That's a great way to put it. Because utilising your notes is the I mean, the takeaway that I took from your definition of second brain. Awesome. So what do you use for? What app Do you use for writing your second brain or storing your thoughts?

Any Any guesses?

I am guessing roam.

Yeah, of course. So you introduced me to roam, several months back, and then I think you stopped using it and then you started using it again, and he said, Oh, it's great. So even then, I started using roam and What I started with is basic daily journaling. And then I took notes of navall ravakanth's how to get rich podcasts. I took my notes there. And it was awesome actually what I loved about roam is that I wrote this in daily journal, and I wrote something there something personal. And there, I could find a reference to a point from novels podcast that I had written down. And it gave me a beautiful context. I can't share it since it's personal, but you get the point, right? You have something that is separate from getting rich or something, you know, it's just a personal note. And somehow this naval guy is coming in and saying, Hey, you know, you think about this in this other way. I'm like, wow, okay, that's insightful. So yeah, I use roam and I love roam so much that like, we love room so much that we are checking out other roam clones. Are when you made something similar to roam? So we are totally into this new way of notetaking. How has your experience been with roam or when have you had? any insights are how is the daily journaling going? What's up with that?
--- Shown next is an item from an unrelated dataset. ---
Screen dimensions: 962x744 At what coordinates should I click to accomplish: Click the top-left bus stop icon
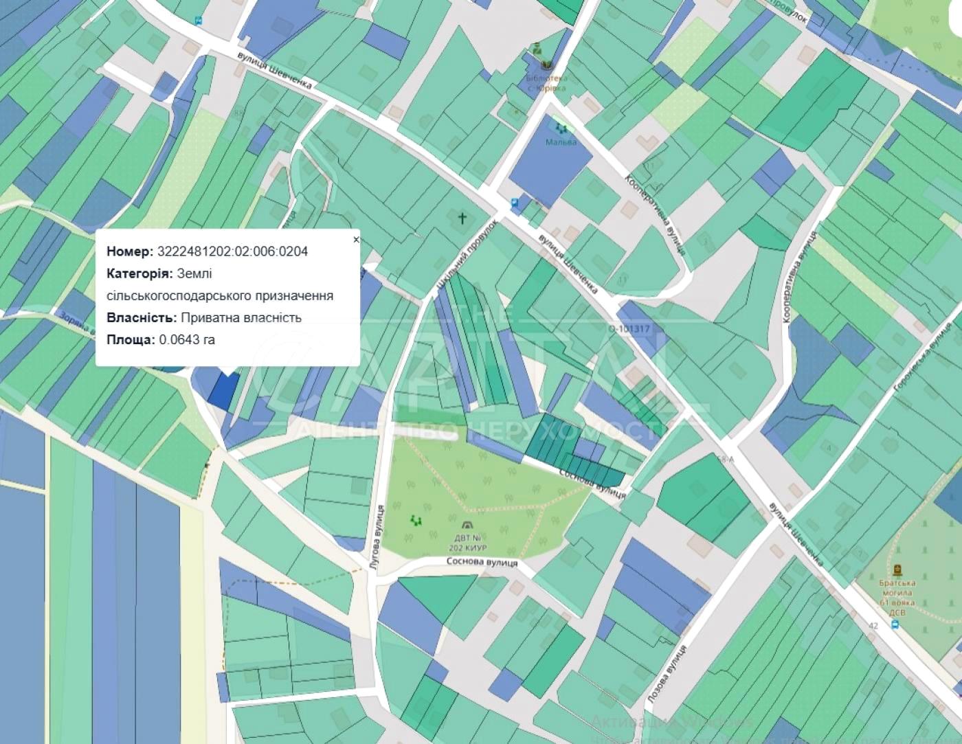pyautogui.click(x=199, y=21)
It is going good Actually, I am trying to write every day. Not exactly journaling but like writing about the topics that I care about. I discovered this tool like in January this year, but I didn't use it for long. I was amazed when I used it, but I really didn't understand the potential that it had. And then recently, like a month ago, I started using it again. And I see my graph and then it is very huge. I sometimes forget to like make a link or make a page out of Word, but the search in roam is really powerful to like even give you the unlinked references, which is very good. So yeah, let's talk about what are what are the different apps that you can use and why is roam very powerful in doing such. So there are multiple apps that you can use to store your thoughts, right like Evernote notion.

But what happens with roam is

as Brittik said, you cannot utilise your nodes to the full potential with other apps but with roam, when you use double brackets, double square brackets, it will link to that page. Suppose you're writing about second brain. So when you're in your sentence, you wrap the word second brain in double square brackets. What happens then is That it will link this node to the second brain page. This is called bidirectional linking. And roam really does a good job at linking thoughts to each other.

So I would like to elaborate more on what bidirectional linking is, say you create a tag called second brain. Now, what roam does is it creates a page right when you created that tag. And now when you navigate to that page, you get a list of references, all the notes that you had taken, which had a point, not the entire note, mainly, it's just one point where it was mentioned second pain all these individual points are seen in the reference. And now you can add it to the main note if you want. If you think it's not so useful, you don't add it and you don't utilise it there. And when you change something here, say you change the Title second brain, you write my big brain or something. And that changes everywhere now. So all all the nodes, which had the second brain as the title now it turns to my big brain, is that correct? Or is that how bidirectional links work?

Yeah, it does that it updates all the areas that you used. The my second brain, as you said in the example, with the double square brackets, it updates to my big brain.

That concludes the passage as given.